• **Exercise details**: Go through the entries below and collect each line with the string "will" in it.

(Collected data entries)
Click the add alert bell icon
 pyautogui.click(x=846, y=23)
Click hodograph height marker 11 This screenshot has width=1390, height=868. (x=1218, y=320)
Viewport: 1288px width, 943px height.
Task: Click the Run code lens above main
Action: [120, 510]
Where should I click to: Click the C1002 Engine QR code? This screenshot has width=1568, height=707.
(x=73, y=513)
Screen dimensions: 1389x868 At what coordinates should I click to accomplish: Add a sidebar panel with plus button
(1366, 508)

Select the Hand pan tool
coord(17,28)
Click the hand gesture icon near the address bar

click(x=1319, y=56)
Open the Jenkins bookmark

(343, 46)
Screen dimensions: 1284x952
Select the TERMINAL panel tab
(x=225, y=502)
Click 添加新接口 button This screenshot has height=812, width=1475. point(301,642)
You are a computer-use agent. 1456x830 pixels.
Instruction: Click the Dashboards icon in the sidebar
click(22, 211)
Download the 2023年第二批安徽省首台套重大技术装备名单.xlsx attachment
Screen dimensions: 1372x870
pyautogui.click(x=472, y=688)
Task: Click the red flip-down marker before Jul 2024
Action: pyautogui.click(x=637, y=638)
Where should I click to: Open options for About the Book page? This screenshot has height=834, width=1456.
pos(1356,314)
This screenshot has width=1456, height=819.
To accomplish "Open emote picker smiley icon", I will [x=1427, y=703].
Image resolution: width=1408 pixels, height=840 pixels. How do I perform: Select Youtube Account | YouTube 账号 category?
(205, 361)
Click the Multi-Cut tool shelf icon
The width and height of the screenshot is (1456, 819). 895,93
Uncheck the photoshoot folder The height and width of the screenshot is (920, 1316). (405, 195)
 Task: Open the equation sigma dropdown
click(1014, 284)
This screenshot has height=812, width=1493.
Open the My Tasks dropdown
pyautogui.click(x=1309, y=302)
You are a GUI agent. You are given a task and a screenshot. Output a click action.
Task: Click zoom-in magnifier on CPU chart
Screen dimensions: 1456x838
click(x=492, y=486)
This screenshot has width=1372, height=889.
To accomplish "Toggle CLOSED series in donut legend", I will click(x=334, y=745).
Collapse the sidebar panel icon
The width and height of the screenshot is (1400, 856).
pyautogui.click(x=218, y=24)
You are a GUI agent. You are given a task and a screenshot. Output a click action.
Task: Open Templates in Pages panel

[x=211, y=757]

• **Answer below**:
To accomplish "Open emote picker smiley icon", I will [x=1427, y=703].
To accomplish "Toggle CLOSED series in donut legend", I will click(x=334, y=745).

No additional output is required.